Smart Job Scheduling

Minimizing model downloading and model swapping on any given node is key to maintaining good overall performance, as these processes may take significantly longer than the generations themselves.

Doing this requires using a “pull” method of job distribution, where inference workers request work from an API, rather than “pushing” work to nodes through a load balancer. However, a simple job queue will be insufficient, as nodes are likely to receive requests for models they may not have locally stored yet.
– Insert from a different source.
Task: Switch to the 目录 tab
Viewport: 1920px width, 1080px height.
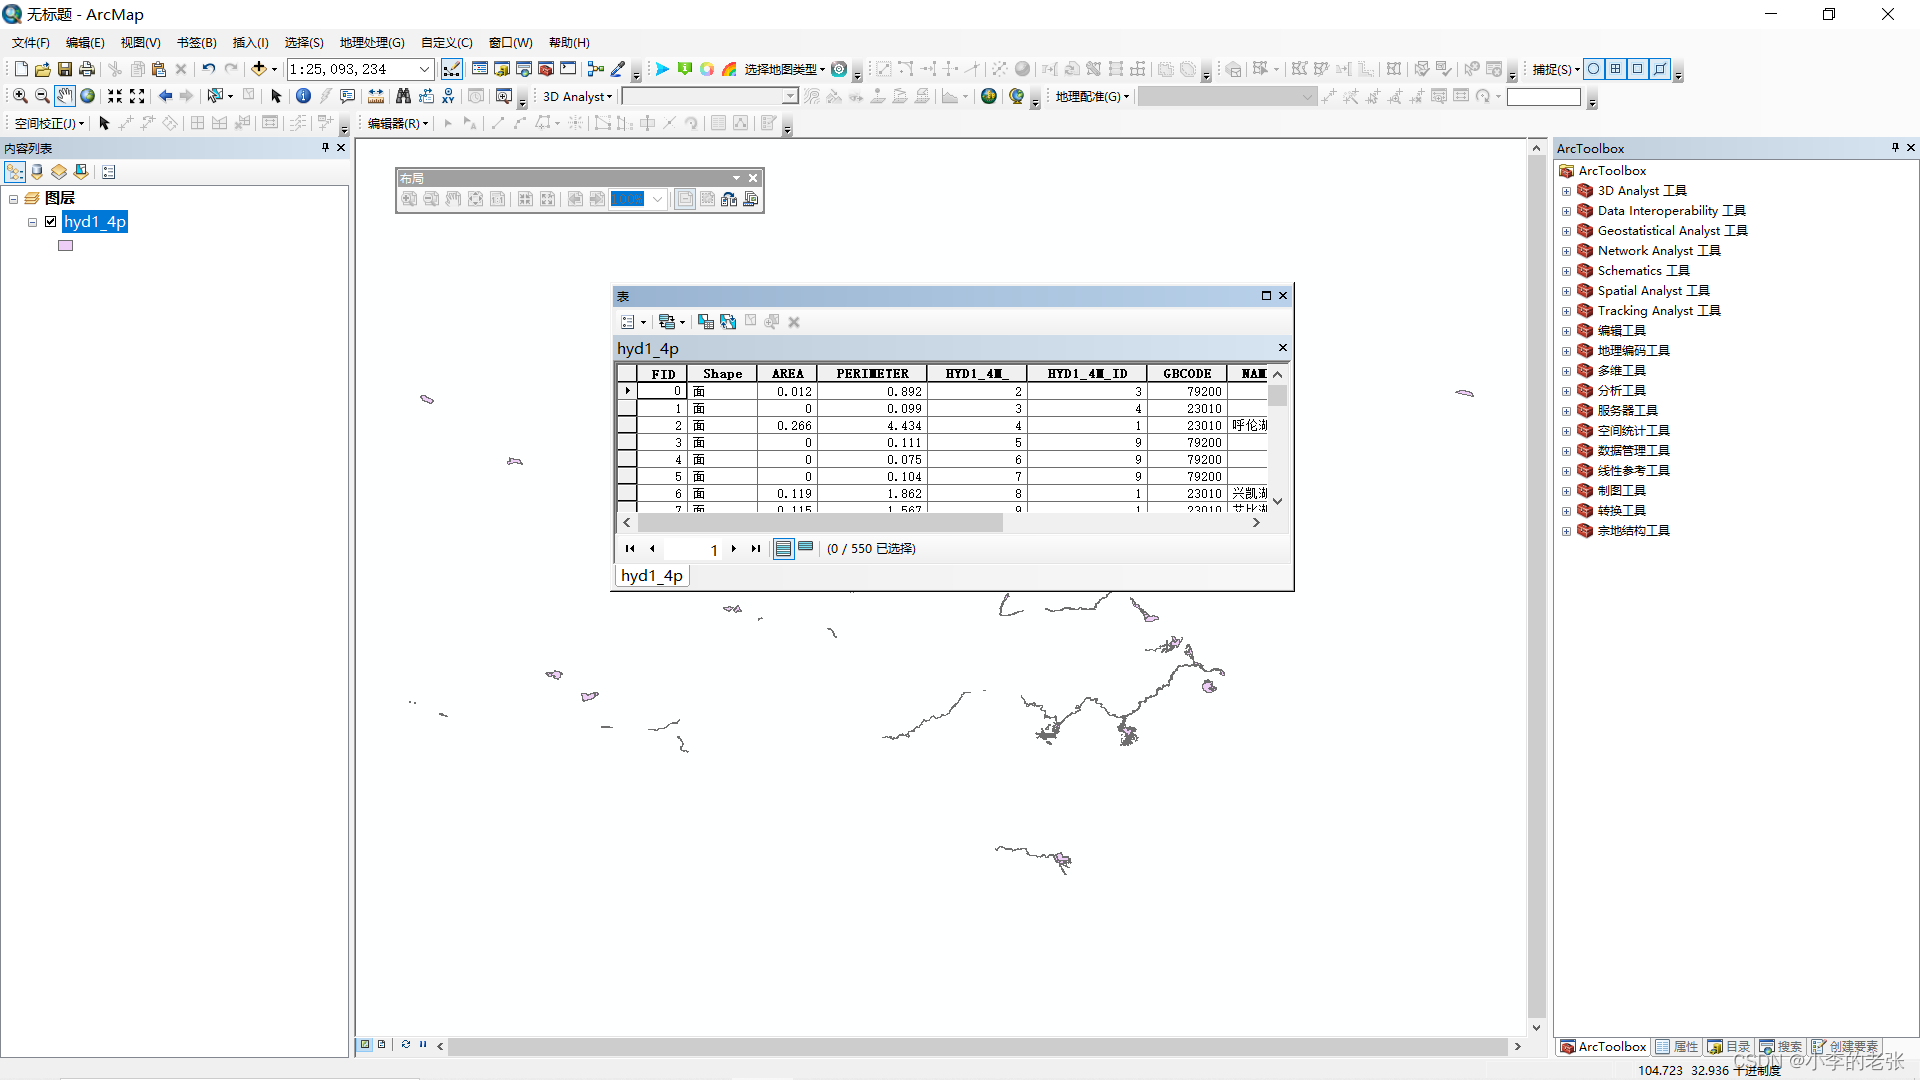Action: pos(1729,1046)
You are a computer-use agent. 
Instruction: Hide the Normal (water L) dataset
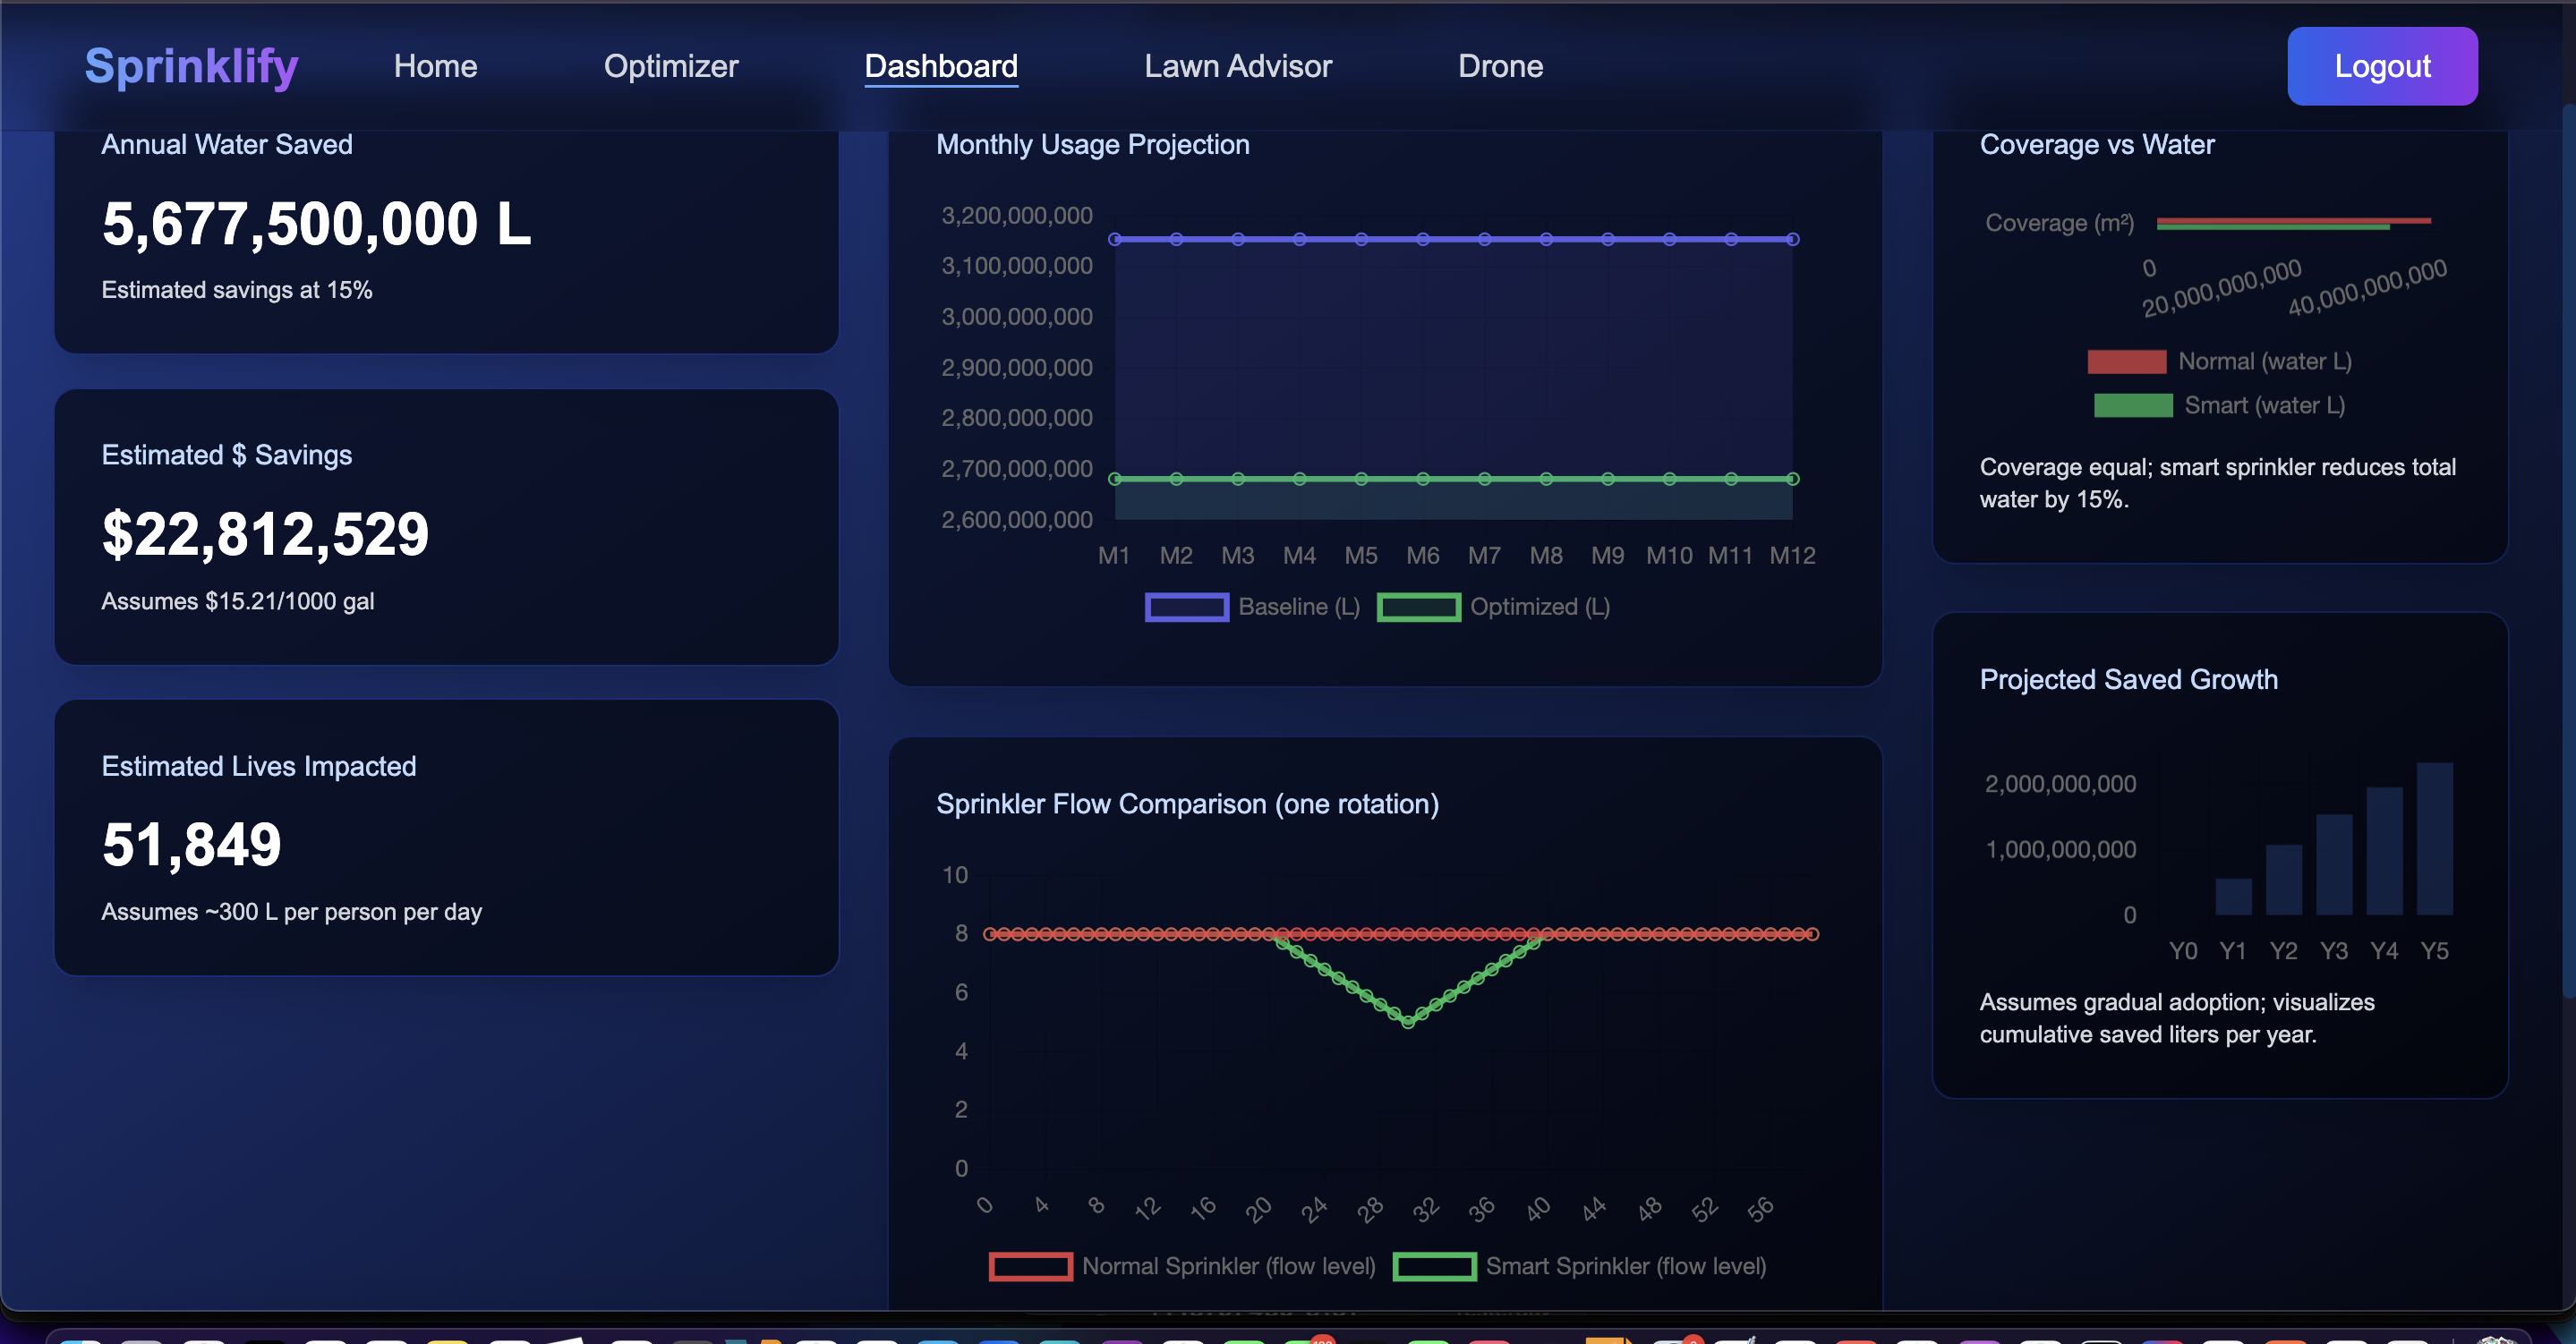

The basic pattern here is that workers should include information about themselves and their cache when they request work. For example, a worker may include every model they have loaded in VRAM, and also every model they have downloaded locally. Then, the API can use that information to preferentially return inference jobs for models that are already loaded, or at least downloaded. The API response can also include instructions to begin downloading models not required for the currently assigned generation, in order to expand system capacity for a model that may be increasing in popularity.

Example Request

POST /availability

{
  "node": {
    "id": "random-uuid",
    "gpu": "rtx4090",
    "vram_gb": 24
  },
  "vram_models": {
    "checkpoints": ["dreamshaper_8.safetensors"],
    "loras": ["add_detail.safetensors"]
  },
  "disk_models": {
    "checkpoints": ["Juggernaut_X_RunDiffusion_Hyper.safetensors"],
    "upscalers": ["nomos8khatLOtf_v20.safetensors"]
  }
}

Example Response

{
  "generation": {
    "checkpoint": "dreamshaper_8.safetensors",
    "params": {
      "prompt": "mechanical cat flying a spaceship",
      "negative_prompt": "text, watermark",
      "cfg": 5.6,
      "steps": 20
    }
  },
  "download": {
    "checkpoints": ["https://civitai.com/api/download/models/132760?type=Model&format=SafeTensor&size=pruned&fp=fp16"]
  }
}

In this way, the API can proactively keep models locally cached on n number of nodes, to ensure coverage in case of node interruptions, and to ensure adequate supply of warm inference servers for any given model. It also allows nodes to do other useful work while preparing the local cache for future work.

Detecting interrupted nodes typically involves a heartbeat mechanism, where if a node hasn’t requested work within a certain amount of time, assume it’s dead (this can be verified with the SaladCloud API), and reassign work as needed.